Hérnia Umbilical Estrangulada: Diagnóstico e Conduta Cirúrgica

UERJ/HUPE - Hospital Universitário Pedro Ernesto (RJ) — Prova 2024

Enunciado

Homem de 57 anos chega ao pronto-socorro com dor abdominal mesogástrica tipo cólica, que se tornou constante nas últimas seis horas. Ao exame físico, mostra-se febril e taquicárdico. O exame do abdômen mostra distensão e presença de hérnia umbilical encarcerada. O tratamento nesse caso deve ser:

Alternativas

  1. A) descompressão por cateter nasogástrico
  2. B) analgesia e redução manual da hérnia
  3. C) ultrassonografia abdominal
  4. D) exploração cirúrgica

Pérola Clínica

Hérnia encarcerada + febre, taquicardia, dor constante = Estrangulamento → Exploração cirúrgica de urgência.

Resumo-Chave

A presença de febre, taquicardia e dor abdominal que se tornou constante em um paciente com hérnia umbilical encarcerada são sinais de alarme que sugerem estrangulamento herniário. O estrangulamento implica comprometimento vascular do conteúdo herniário, levando à isquemia e necrose intestinal, sendo uma emergência cirúrgica que exige exploração imediata.

Contexto Educacional

Hérnias da parede abdominal são comuns, e o encarceramento ocorre quando o conteúdo herniário fica preso no saco herniário, não sendo mais redutível. O estrangulamento é a complicação mais grave, caracterizada pelo comprometimento do suprimento sanguíneo do conteúdo herniário, levando à isquemia e necrose. A hérnia umbilical é uma das hérnias mais comuns, especialmente em adultos com fatores de risco como obesidade, ascite e múltiplas gestações. A distinção entre hérnia encarcerada e estrangulada é crucial, pois a última é uma emergência cirúrgica com alta morbimortalidade. O diagnóstico de estrangulamento é primariamente clínico, baseado na tríade de dor intensa e constante, sinais de toxicidade sistêmica (febre, taquicardia, leucocitose) e alterações locais na hérnia (tensão, dor à palpação, eritema). A dor abdominal tipo cólica que se torna constante é um forte indicativo de progressão para estrangulamento. A distensão abdominal e a ausência de eliminação de gases e fezes podem indicar obstrução intestinal associada. O tratamento de uma hérnia estrangulada é a exploração cirúrgica de urgência. Durante a cirurgia, o conteúdo herniário é inspecionado para avaliar a viabilidade. Segmentos intestinais necróticos devem ser ressecados. A redução manual é estritamente contraindicada em casos de estrangulamento. O prognóstico depende da rapidez do diagnóstico e da intervenção cirúrgica, sendo que atrasos aumentam significativamente o risco de complicações como perfuração intestinal, sepse e morte.

Perguntas Frequentes

Quais são os sinais e sintomas que indicam estrangulamento em uma hérnia encarcerada?

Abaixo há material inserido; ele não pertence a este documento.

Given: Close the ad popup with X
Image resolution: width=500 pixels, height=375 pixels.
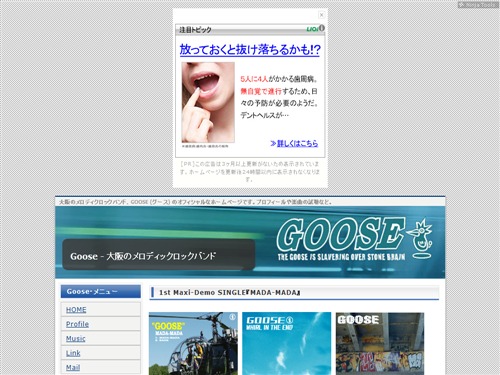Looking at the screenshot, I should coord(321,15).
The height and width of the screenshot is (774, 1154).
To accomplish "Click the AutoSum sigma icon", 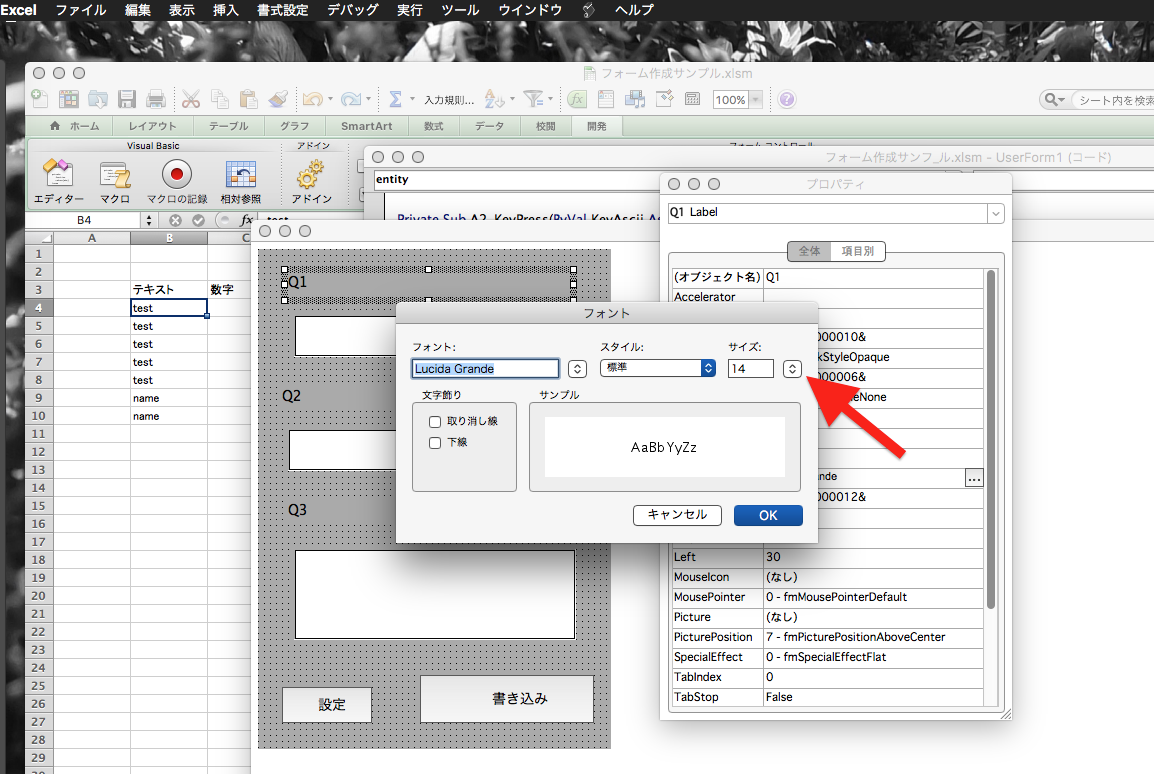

Os sinais de estrangulamento incluem dor intensa e constante na região da hérnia, que não cede, associada a sintomas sistêmicos como febre, taquicardia, leucocitose e, por vezes, sinais de sepse. Localmente, pode haver eritema, edema e sensibilidade exacerbada na pele sobre a hérnia, além de distensão abdominal e vômitos se houver obstrução intestinal.

Por que a redução manual é contraindicada em casos de hérnia estrangulada?

A redução manual é contraindicada em hérnias estranguladas porque há risco de empurrar um segmento intestinal já isquêmico ou necrótico de volta para a cavidade abdominal. Isso pode levar à perfuração intestinal, peritonite e sepse generalizada, sem que o cirurgião possa avaliar a viabilidade do tecido herniado.

Qual é a conduta inicial para um paciente com suspeita de hérnia estrangulada?

A conduta inicial para suspeita de hérnia estrangulada é a estabilização hemodinâmica do paciente, analgesia, hidratação venosa e antibioticoterapia de amplo espectro. No entanto, o tratamento definitivo é a exploração cirúrgica de urgência para avaliar a viabilidade do conteúdo herniário, ressecar segmentos necróticos e reparar o defeito herniário.